Michelin, “parametri ambientali nella norma” ma c’era chi si ammalava 26 aprile, 2014 | Redazione A Sud

giustizia_toga_la_legge_uguale_per_tuttiProcesso Michelin ai 5 direttori: le sostanze inquinanti erano segreto industriale.

Le cappe aspiranti e i condizionatori erano posizionati a garantire la temperatura delle gomme lavorate ma non a proteggere i lavoratori dai fumi nocivi. L’eptano era usato come il vino in osteria. Ammine aromatiche e radioattività massime preoccupazioni.

 

[di Irene Navaro su Alessandria News]

Dalle testimonianze “tecniche” degli ispettori Spresal e del lavoro, rese al processo contro cinque dirigenti Michelin, sulla base di indagini svolte negli anni ’90, non emergono condizioni di lavoro e ambientali critiche alla Michelin di Spinetta Marengo.
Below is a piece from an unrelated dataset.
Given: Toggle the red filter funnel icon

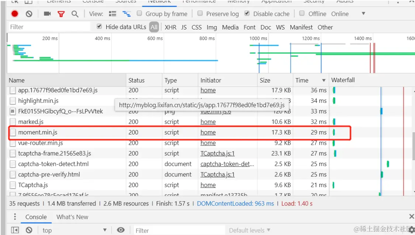Looking at the screenshot, I should tap(61, 14).
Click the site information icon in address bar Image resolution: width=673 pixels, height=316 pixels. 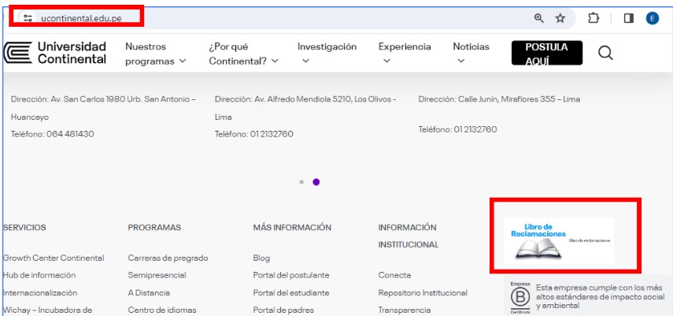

Le inchieste aperte perchè in 30 risultavano colpiti da patologie alla vescica

 

 

Quello che è stato disegnato ieri nell’aula del tribunale di Alessandria, al processo contro cinque dirigenti Michelin, sembra quasi un altro stabilimento, rispetto a quello dipinto durante l’udienza precedente da chi ci ha lavorato.
Sul banco dei testimoni il pubblico ministero Bosco (che ha “ereditato” l’inchiesta dall’ex procuratore capo Di Lecce, nel frattempo trasferitosi di sede) ha chiamato ieri due “tecnici”: un ispettore del lavoro, struttura preposta al controllo dei luoghi di lavoro prima del passaggio di consegne all’Asl, e un medico in forze allo Spresal, il servizio di prevenzione e sicurezza sui luoghi di lavoro.
Entrambe i testimoni avevano eseguito indagini, in qualche caso commissionate anche dalla Procura e che confluiranno in questo procedimento, partendo dalle condizioni di salute di alcuni singoli dipendenti. L’ispettore del lavoro, negli anni ’90, era stato chiamato a valutare una richiesta di riconoscimento per malattia professionale ad un ex dipendente Michelin. Richiesta che fu poi accolta. L’ispettore Spresal prese in mano invece le posizioni lavorative e le cartelle cliniche di 30 lavoratori Michelin: tutti avevano accusato patologie di tipo tumorale alla vescica.
Dalle indagini fatte all’epoca – e riferite ieri in aula – tutto però, all’interno dello stabilimento, era nella norma e limiti di legge. Si faceva uso di tre ammine aromatiche nel reparto mescole durante il processo produttivo. Due furono poi eliminate, nel 1984, secondo la normativa vigente. Si continuò ad usare la terza, “non ritenuta pericolosa”. E in ogni caso, “i valori di concentrazione erano tutti entro i parametri presi a riferimento”. E il talco? “Non figurava nell’elenco dei prodotti in uso, ma c’era anche se veniva indicato come non appartenente alla famiglia degli amianti”.
L’eptano? Anche quello veniva usato, “ma esisteva un protocollo di monitoraggio siglato con l’università di Pavia”, che prevedeva campionamenti delle sostanze utilizzate, campionamenti mirati, ad esempio sui guanti degli addetti alle lavorazioni, e anche sulle urine dei dipendenti per rilevare l’eventuale presenza di ammine. Il protocollo fu avviato tra il 1980 e il 1982 e cessò nel 1985. In nessun campionamento, è stato riportato in aula, i valori furono superati.
Dall’indagine fatta invece dallo Spresal risulta come non tutti i dipendenti venivano sottoposti a visita medica periodica. Il criterio di scelta si basava sulle mansioni e sul reparto di lavorazione.
Ma, anche secondo il teste medico, “all’interno dello stabilimento vi era un impianto di aerazioneche fu migliorato ancor prima che facessimo le nostre prescrizioni”.
Torna a descrivere un ambiente diverso il terzo testimone, dipendente Michelin dal 1972 al 2000. La sua vita in fabbrica divisa tra i reparti di controllo, muletto e riparazione. Ricorda che l’aerazione c’era, ma non ovunque, che non gli fu mai detto con quali sostanze si trovava a contatto, anche se poi risulta che firmò le ricevute di consegna del materiale informativo.
Si spazientisce quasi il giudice Catalano di fronte ad un quadro sempre più intrecciato. Si riparte il 28 novembre con altri sei testimoni, tutti ex dipendenti Michelin.